TRAVEL: From the High Atlas Mountains, our journey continued in Morocco last November as my husband and I travelled to Essaouira a small coastal fishing town on the Atlantic coast. The drive was entertaining, the highlight, of course, a gathering of goats perched in Argan trees. Ruminating for hours, these acrobatic goats are mostly situated for the enjoyment of passing tourists, although this is a fruitful life skill the goats have developed to nibble on their favourite Argan nuts.
Just under a three-hour drive from the mountains to the coast, we checked in at the Sofitel Essaouira Mogador Golf & Spa, for a two-night stay. Essaouira is a designated UNESCO World Heritage Site, known for its mid-16th-century architecture, a fortified seaport with the town tucked away in the medina walls. This photo below has a great view, taken from the fortress, with the port below yet overlooking the medina.
For our first evening we dined at La clé de voûte, a charming Moroccan French restaurant tucked away in the heart of the medina down a narrow cobbled pedestrian path. Seasoned in traditional spices, I devoured a fish tagine complemented with full-bodied Moroccan red wine, a refreshing change from anything Californian. For the entire trip, we only sipped wine from the local region, which is a fast way to make friends with your waiter!
The next morning, for our one full day in this bohemian-style fishing town, we walked the length of the port, witnessing the mayhem of trade and barter from the morning fishing excursions. Seagulls flocked and swirled above our heads, and swooped down intermittently, as tradesmen shouted out promoting their recent catch of fresh urchins, crabs, lobsters and fish, all glistening in a stench that made your head snap to attention.
With our guide leading the way, we visited the Fortress of Mogador (Essaouira’s former name), built by the King of Portugal in the early 16th-century (if you’re a fan of Game of Thrones, then this location is a must-visit, the fortress was filmed during the scene of Daenerys emancipating The Unsullied).
After much walking, we visited the main square in Essaouira called Place Moulay Hassan. Here we rested for lunch, climbing again to a casual rooftop setting at Taros restaurant, with a spectacular view across the Atlantic ocean.
Après le déjeuner we meandered through the entrance of the city walls into the medina, mostly a pedestrian area, decorated with sassy street cats with the high-pitched noise of scooters whizzing past amid hustling locals and idle tourists, all shopping for essential and meaningful commodities.

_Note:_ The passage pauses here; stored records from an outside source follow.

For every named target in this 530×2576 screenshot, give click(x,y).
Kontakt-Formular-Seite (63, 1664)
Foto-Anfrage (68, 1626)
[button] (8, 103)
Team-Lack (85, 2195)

Mesmerised by the vivid blue hues that adorned centuries-old architecture, we strolled through the cobbled streets for a couple of hours. Breathing in the scent of exotic spices sold streetside, we admired artisans and craftsmen busy working on their trade from gifts and home goods in leather, brass, rugs, and wood.
The trip to Essaouira was mentally cleansing and relaxing, in a sense it was the palate cleanser before the vibrancy and exuberance that Marrakech would reveal. I like the format of our final itinerary, whetting our experience of south Morocco with two quiet locations, and we ended our trip with a full explosion of the senses.